DNS_RegistryCheck_Handler

This is a fallback mechanism using DNS to determine if a given domain name is an ordinary name, or a registry like domain. The rule is that any domain name with an IP-address is considered an ordinary domain, one without is considered a registory-like domain.

In cases where a proxy is configured for a host, a HTTP HEAD request is sent instead of just doing a name lookup. This is because a DNS request for a proxied host might not return a valid result, as is the case when the client is behind a very thight firewall.

Construction

Initialized using the hostname to check

Start_Lookup

Starts the lookup process. Normal use is to create a Comm object that will just do a DNS name lookup. When a proxy is configured a URL http://domainname/ with method HEAD is created, and used to request the information; if a proxy is not configured for that particular host, then the Comm method is used instead.

Server

The XML files downloaded from the online repository are generated by the script server/converter.py, with assistance from the digital signature generator Python extension in server/signer.cpp (extension created using the distutils script in server/build_signer.py).

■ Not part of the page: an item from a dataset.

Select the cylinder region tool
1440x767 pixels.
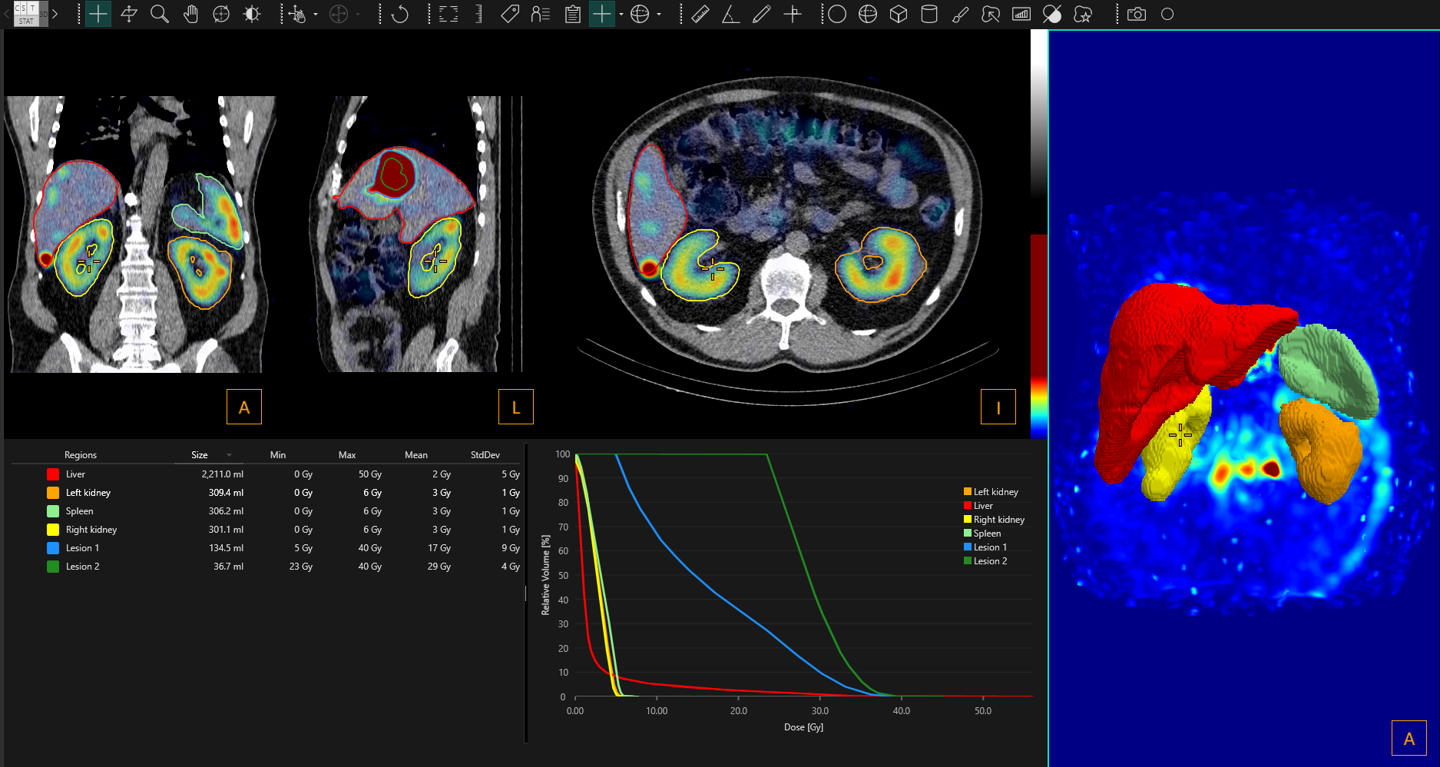pos(929,15)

The current input to the converter script is the Mozilla Public Suffix list.

Footprint

The module is fairly small, about 10KB. Most of the processing is imported and performed by other modules, url and xmlfragment.

Dynamic memory use and OOM handling

OOM policies
>

In OOM situations the current operation is aborted and a failure notice is given to the action's owner, either by message or OpStatus return value. Very few functions LEAVE.

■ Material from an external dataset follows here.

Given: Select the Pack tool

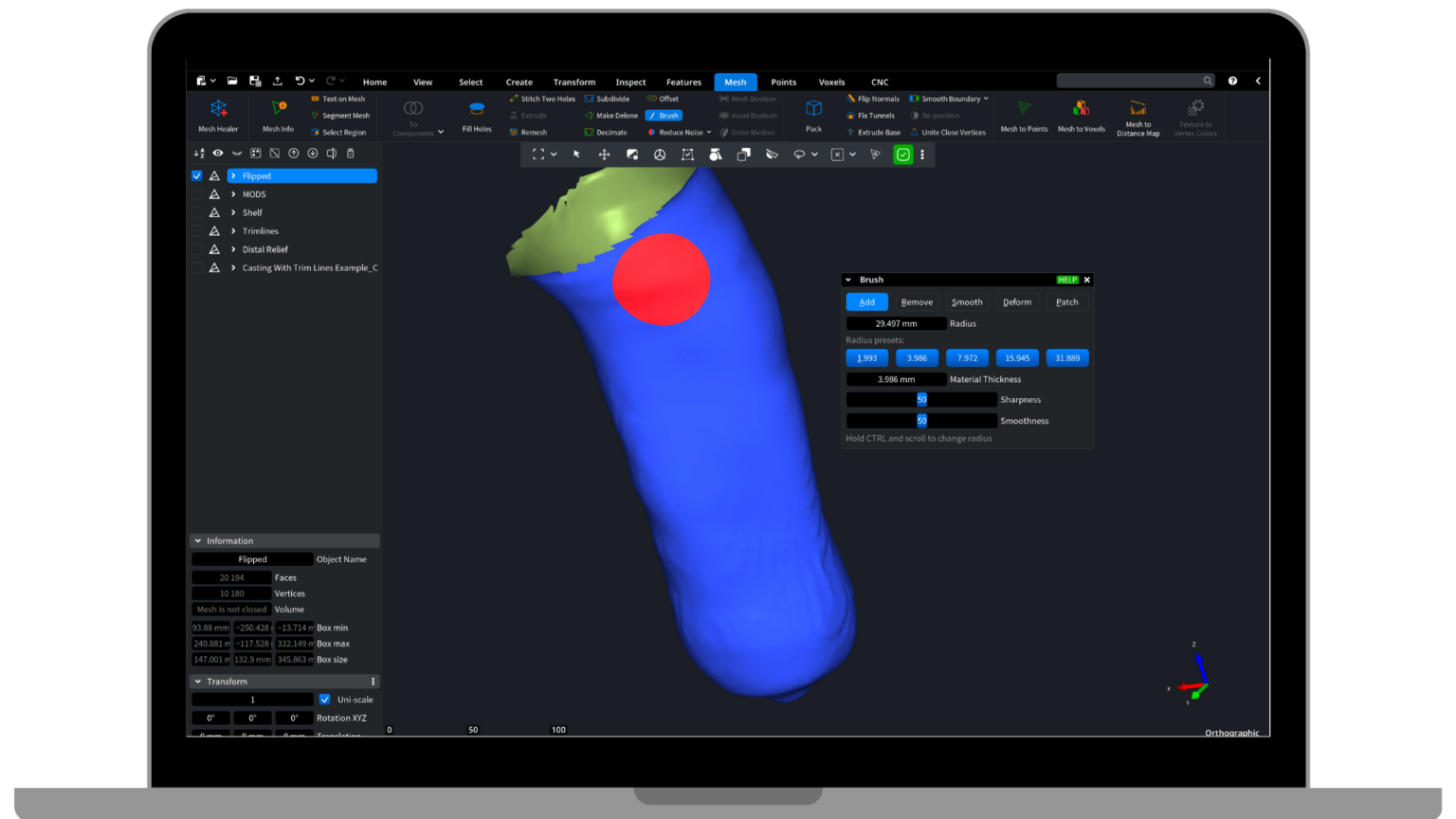Looking at the screenshot, I should (813, 116).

An OOM condition is raised when detected in the module itself

Who handles OOM?

Currently OOM is handled locally by aborting the operation. In some operations, when it is possible, the caller is informed of the status

Flow

Much of the module is message callback based, and these functions are not able to report OOM situations directly to the documents or UI. In these cases the current operation will be terminated, and errormessages sent.

Heap memory usage

The module contains a list of TLD domain that have been checked in the current session, these data are currently restricted to a single string for each TLD in a linked list (size about less than 32 plus an allocated string less than 8 bytes long). Usually a user will only visit at most a dozen or two different TLDs in a session, most of them having two or three characters in the name, meaning that typical heap memory use will be less than a 2 KB

Optionally (API must be enabled), the module may also have a list of TLDs that have override URLs specified. The memory usage will primarily be decided by the string length of the URL.

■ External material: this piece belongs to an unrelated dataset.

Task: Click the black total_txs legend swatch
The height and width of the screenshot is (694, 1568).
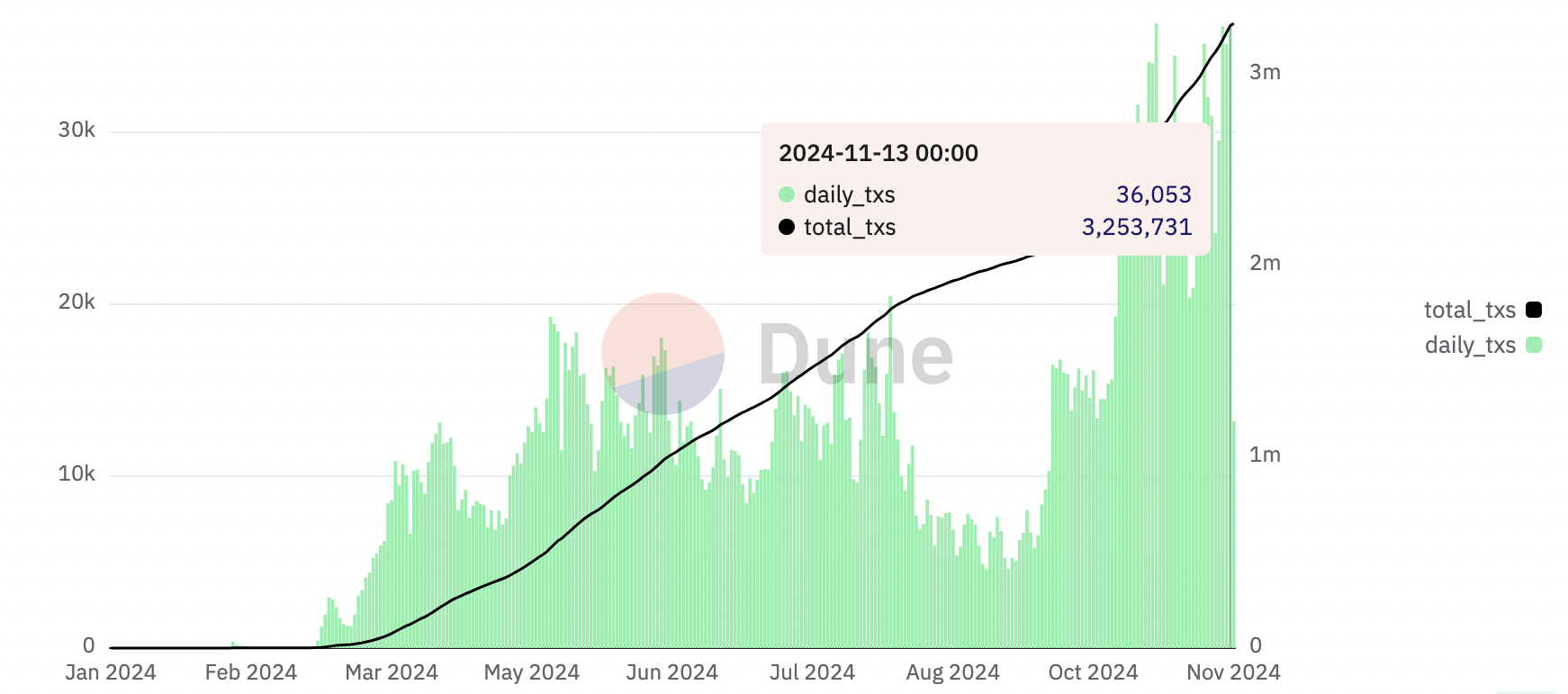Action: click(1534, 310)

The module also defines a cache context used to store the URLs containing the pubsuffix data (these are stored for 30 days in disk cache)

Stack memory usage

The pubsuffix parsing operation is recursive, but the number of levels is determined by the document being parsed. Usually limited to less than 6

Static memory usage

Only what is contained in the module object, descibed above

Caching and freeing memory

Caching is performed by the url and cache module in a separate context, subject to their caching policies.

Freeing memory on exit

The list of checked TLDs is release automatically on exit, as is the cache context

Temp buffers
None
Memory tuning

None directly available; memory usage may be controlled by the cache and URL modules.

Tests

Selftest in module and imported from cookies

Coverage

Selftest in module and imported from cookies

Design choices

The specifications are stored as individual files on the remote repository. The files are digitally signed.

The parsing only updates the servernames currently in use. Checks on new names require a new parsing of the file.

Improvements

The specifications are stored as individual files on the remote repository. It may be that the combining all the files into one may reduce accesses to the server, and reduce

Handling of error situations might be improved, as might cache flushing.